((

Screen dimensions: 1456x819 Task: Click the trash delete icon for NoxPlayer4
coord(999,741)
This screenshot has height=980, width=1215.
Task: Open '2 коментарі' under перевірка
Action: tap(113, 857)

))

> _Exercise description_: The records above are to be restated word for word.

> _Solution_:
Screen dimensions: 1456x819 Task: Click the trash delete icon for NoxPlayer4
coord(999,741)
This screenshot has height=980, width=1215.
Task: Open '2 коментарі' under перевірка
Action: tap(113, 857)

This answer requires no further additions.